Right, but this assumes they user isn't using a merge-tool as noted in
#3.

>>  2) This will play havoc with already established merge tools on top of
>>     git which a lot of users use instead of manually resolving these in
>>     vi or whatever.
>>
>>     If we made this the default they'd need to to deal with this new
>>     state, and even if it's not the default we'll have some confused
>>     users wondering why Emacs Ediff or whatever isn't showing the right
>>     thing because it isn't supporting this yet.
>>
>> So actually, given that last point in #2 I'm slightly negative on the
>> whole thing, but maybe splitting it into some new format existing tools
>> don't understand is compelling enough to justify the downstream breakage.
>>
>
> To me, this is a bigger concern.  We have changed conflict resolutions in
> various ways at various times over the years, so I don't think the output
> should be considered fixed in stone, but I am very sympathetic to arguments
> that this particular change is too painful.
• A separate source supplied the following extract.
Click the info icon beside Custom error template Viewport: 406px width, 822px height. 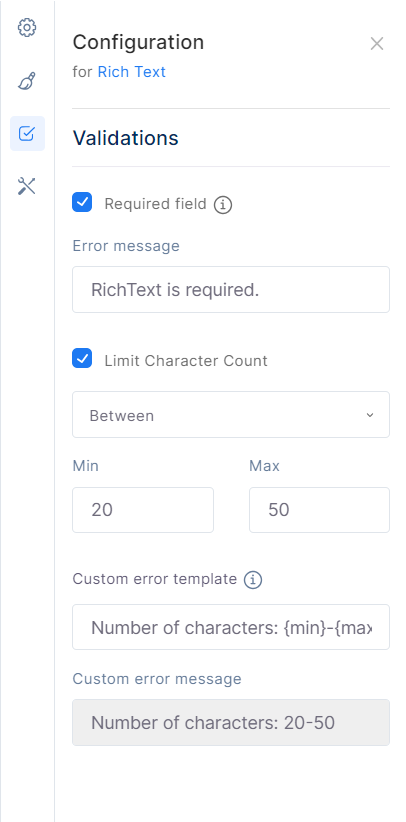click(x=253, y=580)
I think we've changed around a lot of the details, and certainly how the
conflict is resolved. By "format" I mean that we've been emitting a file
with conflict markers, which third-party tools know how to parse
(e.g. ediff). That's a relatively stable format that we (with minor
changes) also share with cvs, svn, or plain patch(1) etc.

> [...]
> However, I'm far more concerned with the three collision conflict types
> having consistent behavior than I am with changing add/add conflict
> handling.  And if your two concerns or Jonathan's concern would prevent you
> from wanting to use the new merge strategy (and possibly prevent it from
> becoming the default in the future), I'd much rather just modify rename/add
> and rename/rename to behave like add/add.  Would that be more to your
> liking?

I don't really object to these changes, I don't know enough about this
area, I skimmed your patches and 90% of it is over my head (although I
could keep digging...).

I'm just chiming in because it seems to me from upthread that you're
purely focusing on the use-case of the user of git who's using git at
the abstraction of using a dumb editor that doesn't do anything to help
them with conflict markers to resolve conflicts.
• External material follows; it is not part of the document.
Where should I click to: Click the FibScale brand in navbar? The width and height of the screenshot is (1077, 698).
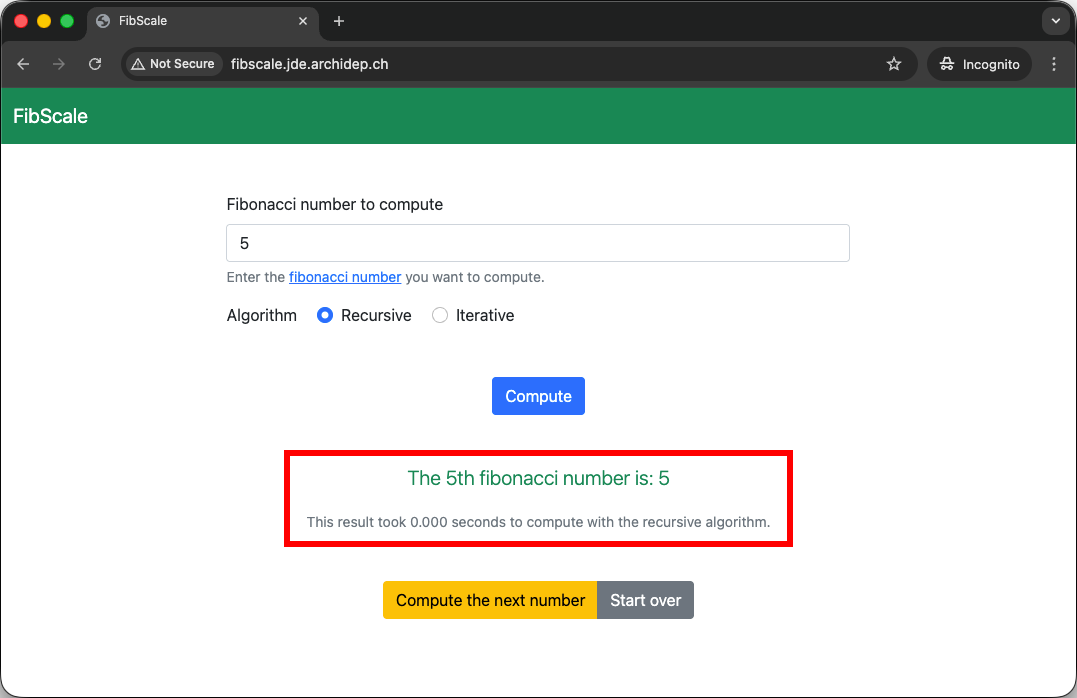click(50, 116)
I think that in those cases if you have two unrelated 3k line files that
collide splitting them out is certainly more helpful.

But there's also the use-case of existing tools (e.g. ediff) essentially
using this as a plumbing format, and we have to keep those tools in
mind, because to them it really doesn't matter what the format is, but
it *does* matter that they can understand it, but if we took these
patches as-is e.g. ediff wouldn't even show these conflicting files,
correct?

Also another caveat: Since these are new side-files what happens when
you're in a conflict and run `git clean -dxf`, are these new files wiped
away, or are they somehow known to the index?